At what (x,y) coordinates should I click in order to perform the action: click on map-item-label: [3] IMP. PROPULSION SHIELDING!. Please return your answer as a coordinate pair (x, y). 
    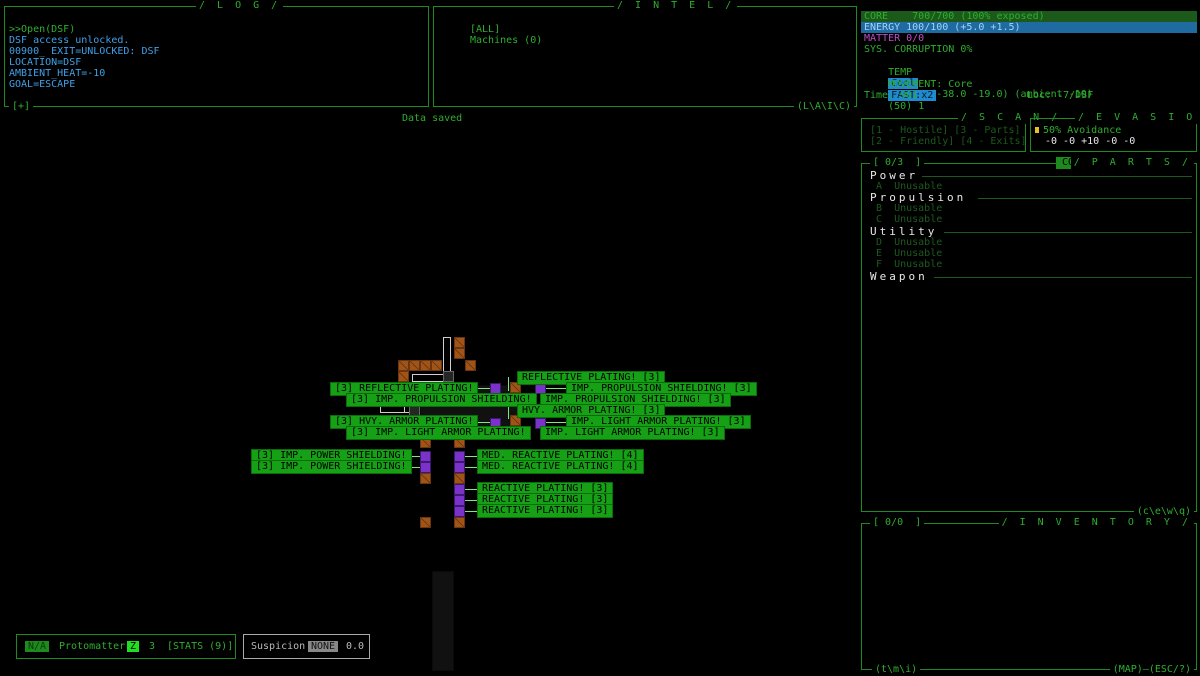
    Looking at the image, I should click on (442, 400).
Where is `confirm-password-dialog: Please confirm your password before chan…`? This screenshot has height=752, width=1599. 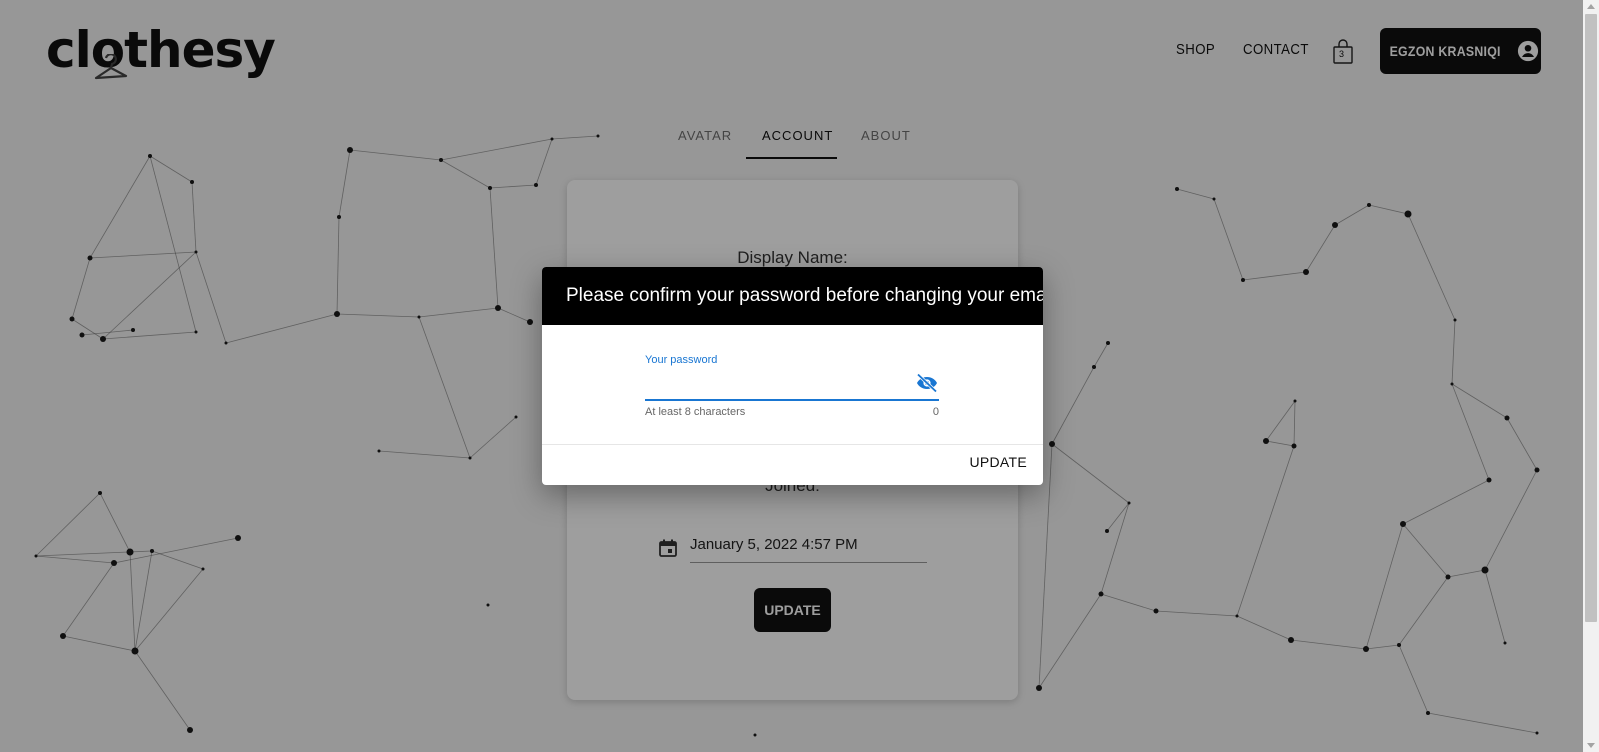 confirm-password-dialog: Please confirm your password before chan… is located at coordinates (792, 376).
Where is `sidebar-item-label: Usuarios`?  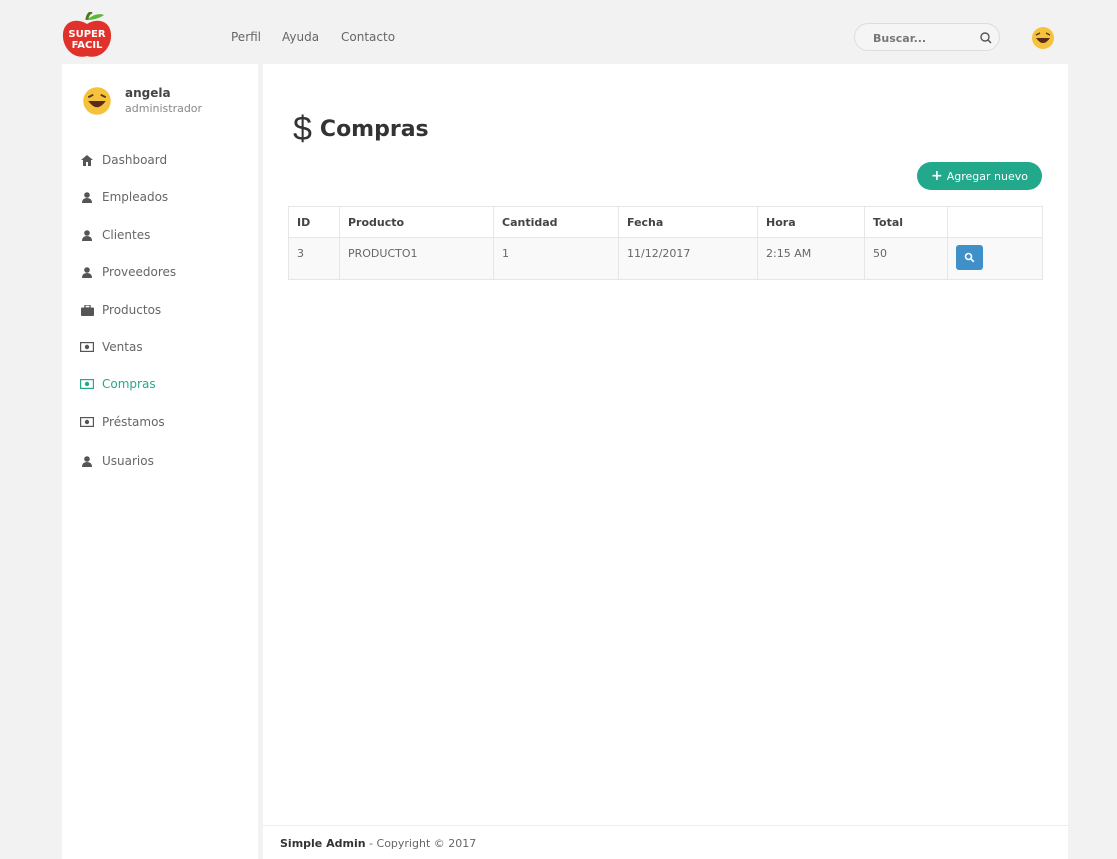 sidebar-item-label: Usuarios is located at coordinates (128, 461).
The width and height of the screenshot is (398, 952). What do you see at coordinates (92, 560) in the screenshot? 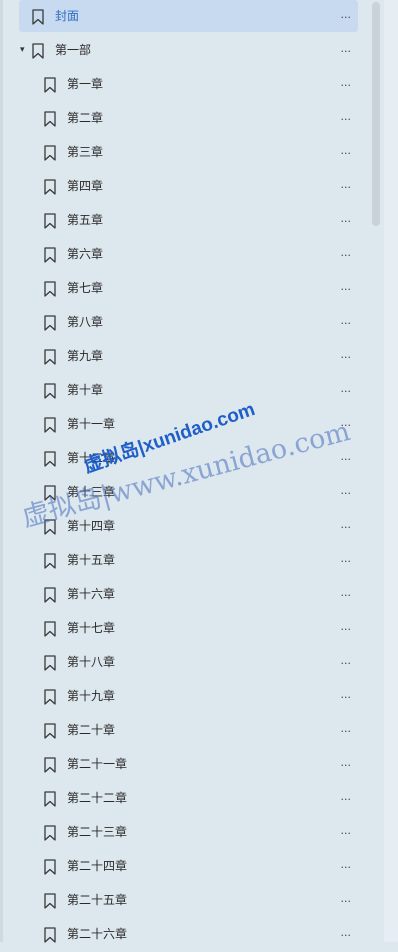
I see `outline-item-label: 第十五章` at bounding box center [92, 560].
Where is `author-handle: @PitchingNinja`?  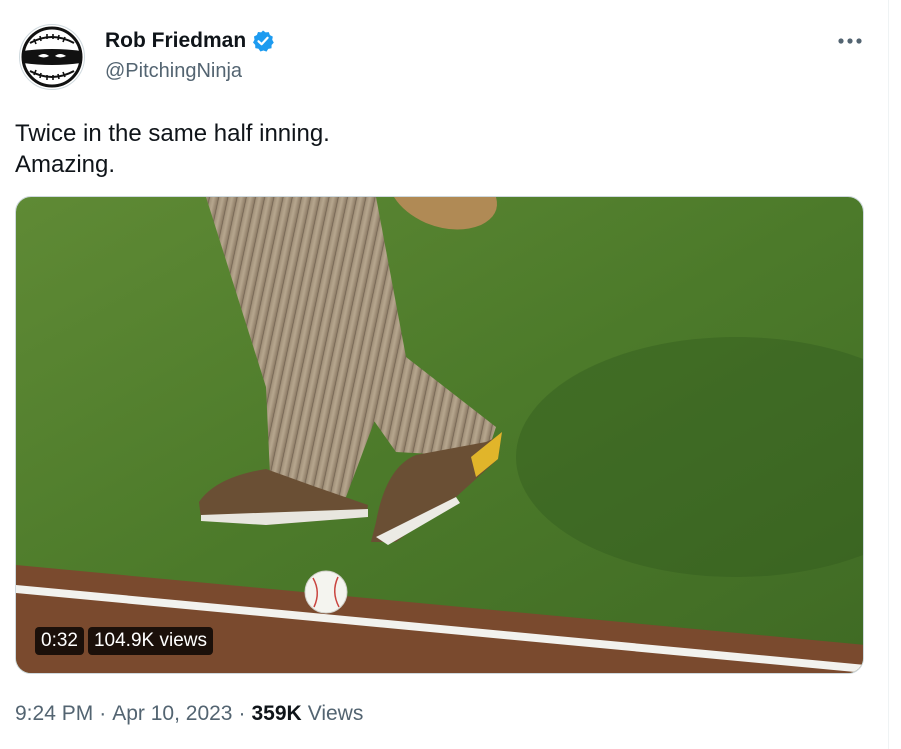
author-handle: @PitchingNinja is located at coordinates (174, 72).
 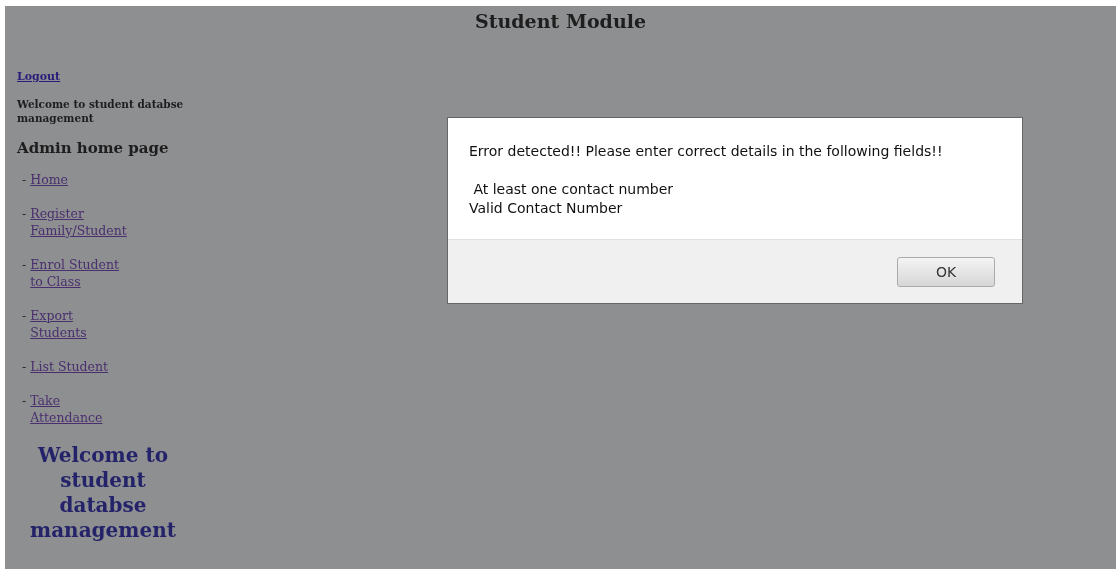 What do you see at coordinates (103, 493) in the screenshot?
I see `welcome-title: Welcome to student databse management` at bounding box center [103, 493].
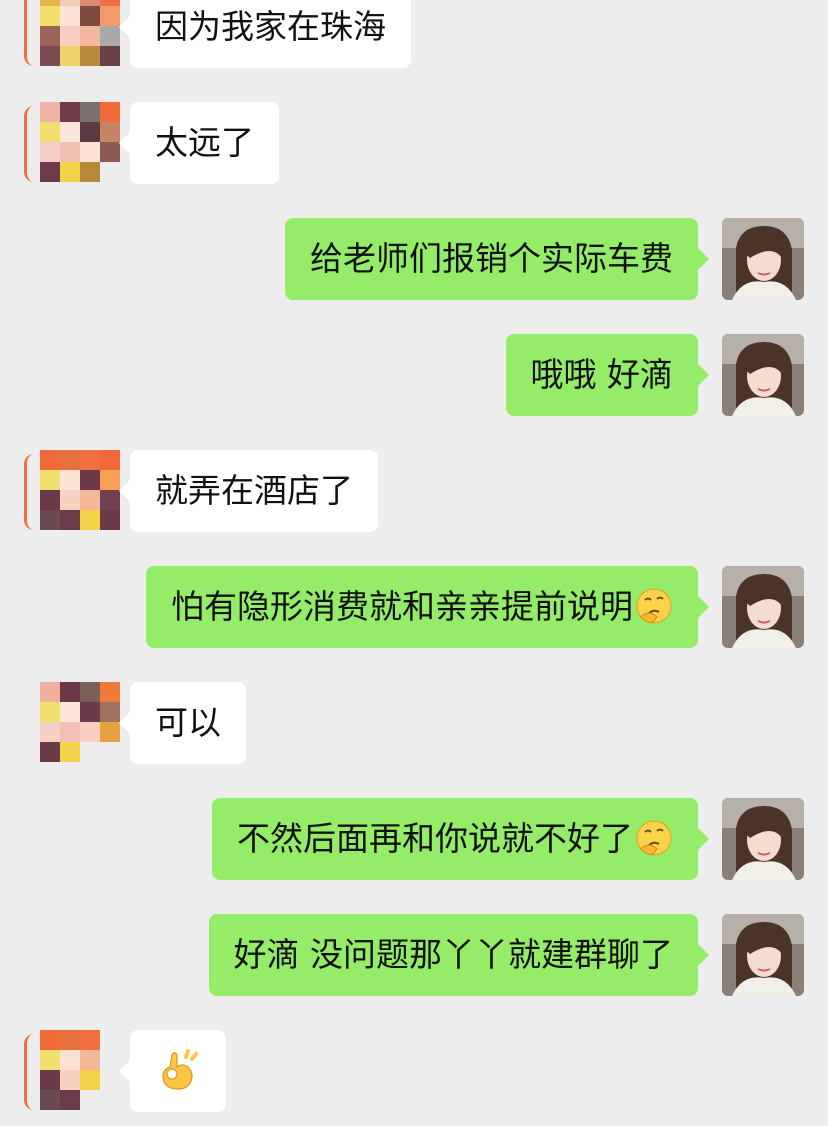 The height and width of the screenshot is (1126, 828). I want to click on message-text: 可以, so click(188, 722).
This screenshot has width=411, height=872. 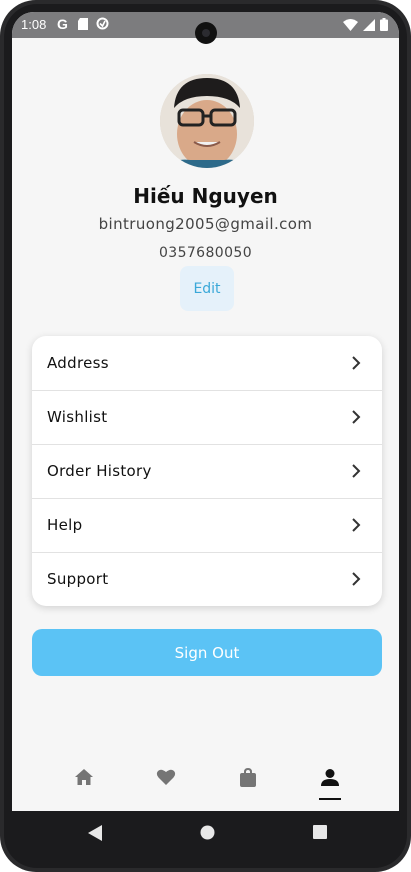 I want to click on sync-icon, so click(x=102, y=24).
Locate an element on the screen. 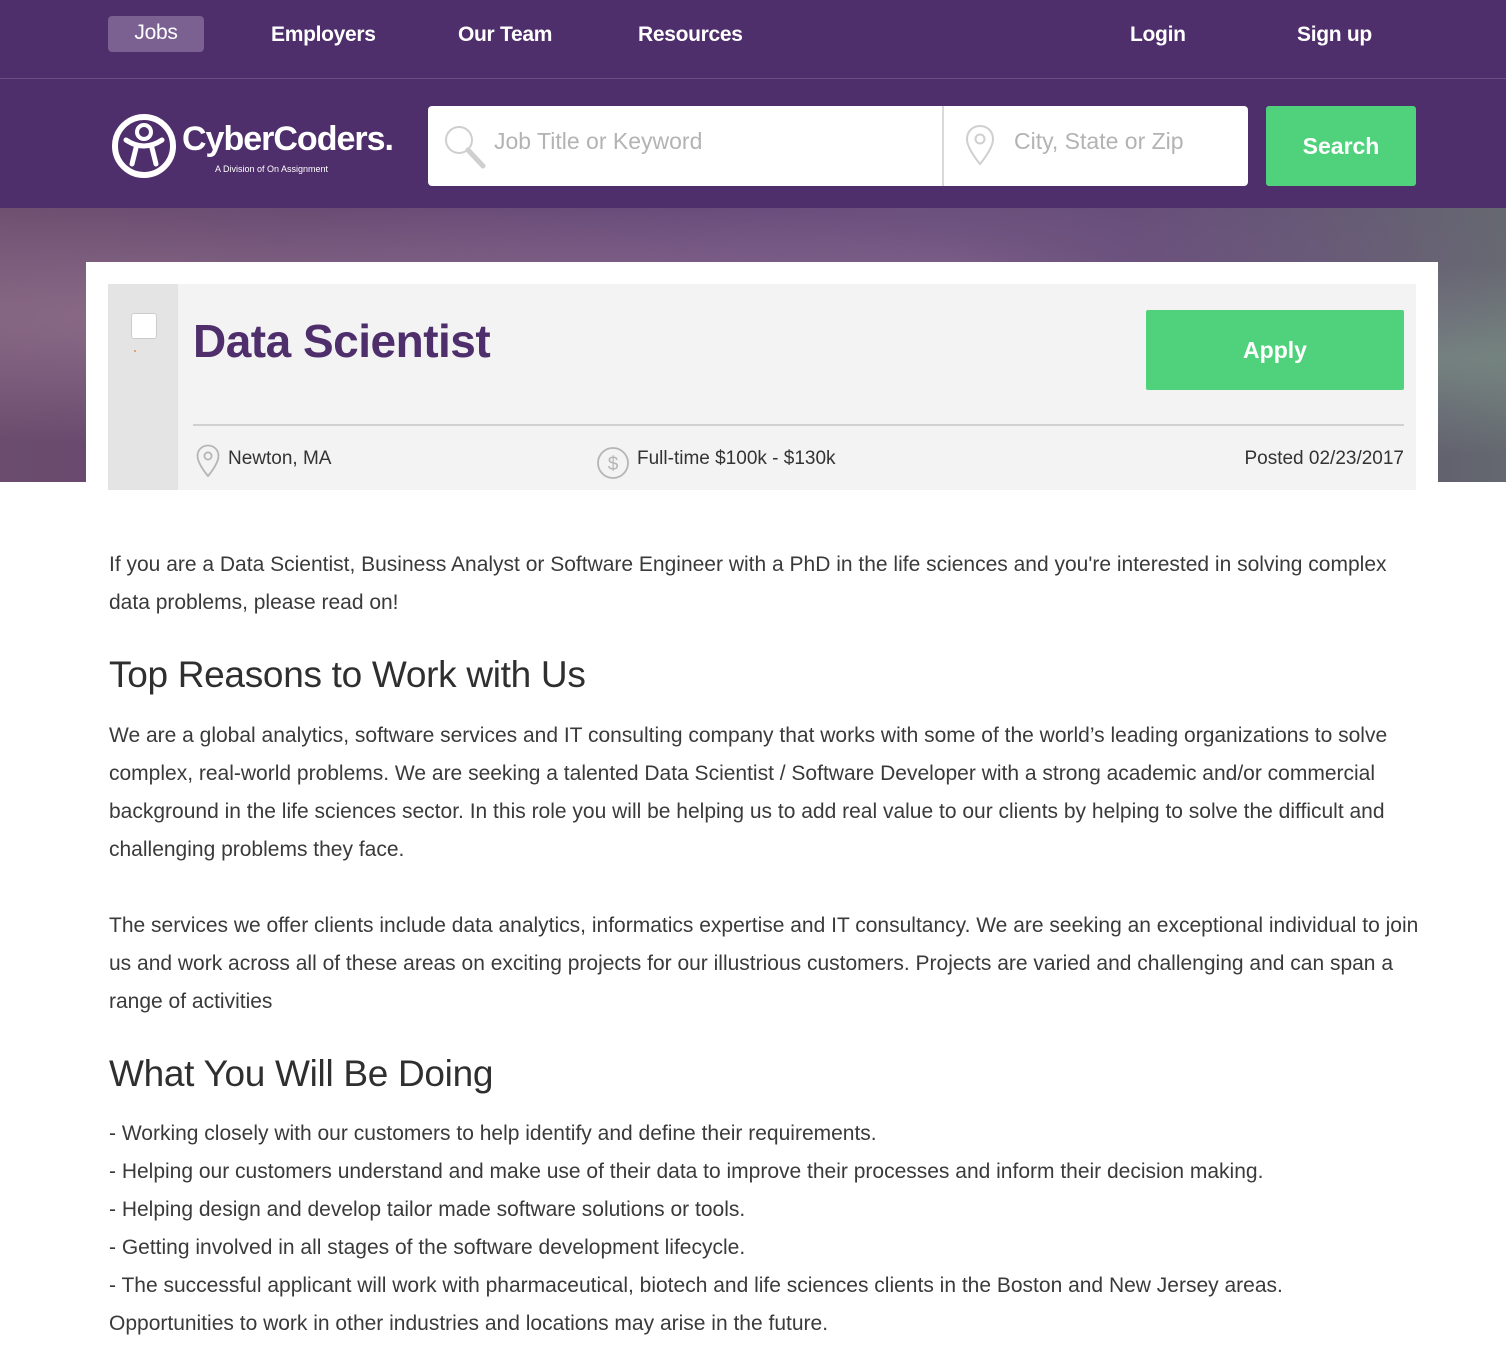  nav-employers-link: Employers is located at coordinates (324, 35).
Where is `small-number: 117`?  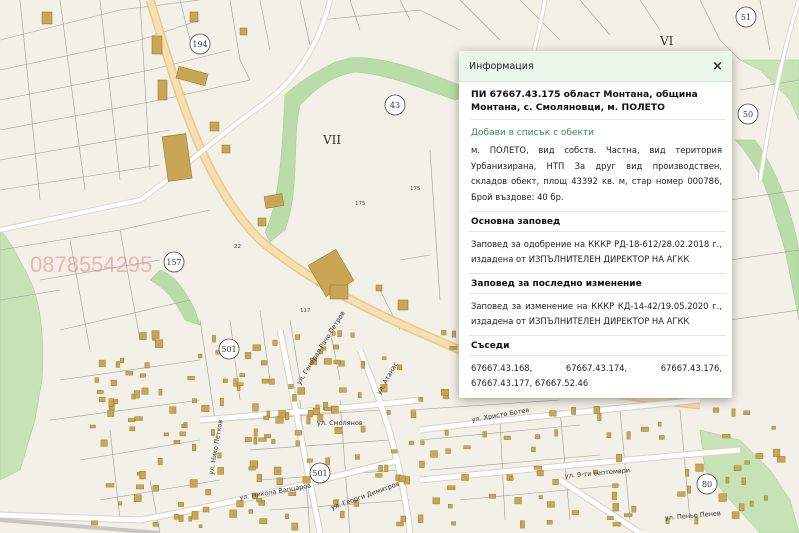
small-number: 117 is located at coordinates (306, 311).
------------------------
## Work request:
Repeat the lines between the one holding "The width and" and the one holding "The height and", inclusive, substituting "What is the location of" for "Where is" and changing nothing else. Leave the pictures out of your answer.

## Written reply:
The width and height of the screenshot is (398, 952). What do you see at coordinates (92, 560) in the screenshot? 
I see `outline-item-label: 第十五章` at bounding box center [92, 560].
What is the location of `author-handle: @PitchingNinja`?  
author-handle: @PitchingNinja is located at coordinates (174, 72).
  What do you see at coordinates (103, 493) in the screenshot?
I see `welcome-title: Welcome to student databse management` at bounding box center [103, 493].
 The height and width of the screenshot is (1126, 828). I want to click on message-text: 可以, so click(188, 722).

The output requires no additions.